McIntyre entered two former racehorses that she has retrained, Precedence and Caravan Rolls On, in a couple of categories and won the Retraining of Racehorses In-Hand Class with the former, while Molloy was successful in the Ridden Class with Ideal Strategy.
Given the virtual status of this year’s event, all McIntyre and Molloy had to do was submit a photo of their horses in their respective disciplines and await judgment.
McIntyre vividly recalls sitting in her living room, in anything but regal attire, eagerly awaiting the results.
“All we literally had to do was submit a photo. You just went online and uploaded a photo,” she said.

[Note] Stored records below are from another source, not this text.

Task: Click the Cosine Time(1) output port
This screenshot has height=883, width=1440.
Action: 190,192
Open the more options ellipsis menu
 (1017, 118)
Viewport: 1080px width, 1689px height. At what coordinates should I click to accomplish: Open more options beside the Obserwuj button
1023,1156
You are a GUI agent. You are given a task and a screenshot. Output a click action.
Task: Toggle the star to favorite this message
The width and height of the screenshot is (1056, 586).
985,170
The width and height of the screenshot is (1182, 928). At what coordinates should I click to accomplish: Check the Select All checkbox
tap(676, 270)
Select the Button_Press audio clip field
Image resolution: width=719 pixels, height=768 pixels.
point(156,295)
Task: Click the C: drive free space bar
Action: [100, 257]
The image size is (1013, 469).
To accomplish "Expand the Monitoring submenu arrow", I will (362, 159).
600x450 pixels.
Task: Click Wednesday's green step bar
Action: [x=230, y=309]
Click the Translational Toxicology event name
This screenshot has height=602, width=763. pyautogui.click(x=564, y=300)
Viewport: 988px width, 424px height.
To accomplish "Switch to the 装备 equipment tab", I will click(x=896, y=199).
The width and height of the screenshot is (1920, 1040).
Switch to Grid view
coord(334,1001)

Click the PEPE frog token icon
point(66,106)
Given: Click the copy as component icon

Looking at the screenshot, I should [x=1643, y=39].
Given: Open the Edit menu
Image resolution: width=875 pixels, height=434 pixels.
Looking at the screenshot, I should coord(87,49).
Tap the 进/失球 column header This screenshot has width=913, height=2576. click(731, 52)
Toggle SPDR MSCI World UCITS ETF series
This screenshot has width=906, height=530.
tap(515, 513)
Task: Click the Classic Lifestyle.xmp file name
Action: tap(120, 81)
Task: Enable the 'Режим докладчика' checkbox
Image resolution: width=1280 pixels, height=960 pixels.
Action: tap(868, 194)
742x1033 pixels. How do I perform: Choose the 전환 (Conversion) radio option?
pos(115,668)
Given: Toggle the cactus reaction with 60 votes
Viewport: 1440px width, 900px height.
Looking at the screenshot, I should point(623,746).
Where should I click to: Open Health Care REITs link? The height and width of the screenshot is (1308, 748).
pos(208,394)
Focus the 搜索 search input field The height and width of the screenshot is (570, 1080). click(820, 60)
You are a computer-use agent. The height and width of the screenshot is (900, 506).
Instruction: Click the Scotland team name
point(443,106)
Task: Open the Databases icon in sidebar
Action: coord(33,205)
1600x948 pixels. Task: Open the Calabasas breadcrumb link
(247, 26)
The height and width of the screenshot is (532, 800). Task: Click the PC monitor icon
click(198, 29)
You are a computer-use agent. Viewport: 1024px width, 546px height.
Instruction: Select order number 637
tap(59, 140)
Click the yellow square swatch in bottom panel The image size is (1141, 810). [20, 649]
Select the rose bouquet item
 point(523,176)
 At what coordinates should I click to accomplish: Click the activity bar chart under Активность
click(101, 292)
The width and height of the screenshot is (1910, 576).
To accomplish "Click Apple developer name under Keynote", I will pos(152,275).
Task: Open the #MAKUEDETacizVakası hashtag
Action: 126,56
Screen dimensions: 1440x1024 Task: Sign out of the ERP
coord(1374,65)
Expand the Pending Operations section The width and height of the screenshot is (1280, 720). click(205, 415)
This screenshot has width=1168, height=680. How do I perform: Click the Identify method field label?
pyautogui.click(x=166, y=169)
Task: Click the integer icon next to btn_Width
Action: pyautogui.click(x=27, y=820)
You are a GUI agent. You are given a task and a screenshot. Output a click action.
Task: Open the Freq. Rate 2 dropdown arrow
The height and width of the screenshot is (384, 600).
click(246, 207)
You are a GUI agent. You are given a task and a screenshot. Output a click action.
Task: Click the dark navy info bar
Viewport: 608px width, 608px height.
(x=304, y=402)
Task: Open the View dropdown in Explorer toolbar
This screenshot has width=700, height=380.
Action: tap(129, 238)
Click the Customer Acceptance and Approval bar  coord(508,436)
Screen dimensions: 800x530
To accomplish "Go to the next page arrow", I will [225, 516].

“They judged the final live, so I sat up in my lounge room with my laptop. They had a host and the judge went through the placings in reverse order from 10th and when he got to the final three he gave a bit more detail as to why he selected the horses that he did.
“When he announced who had finished second, I knew that Precedence had won.”
Nigel Hollings, who judged Precedence’s section, said the bay gelding ticked all the boxes.
“A stunning horse, full of quality and limb, which immediately caught my attention,” was how Hollings described the son of Zabeel, who is a horse well-known to anyone with as much as a passing interest in racing.
Now 16 years old, Precedence raced across eight seasons and twice won the Moonee Valley Cup, but is best remembered as a horse who ran in the Melbourne Cup on four occasions, including being Bart Cummings’ final runner in the race that he won a record 12 times.
Precedence has been with McIntyre since the day after his final start, in the 2015 Sandown Cup, and she is proud of the way he has adapted to life after racing.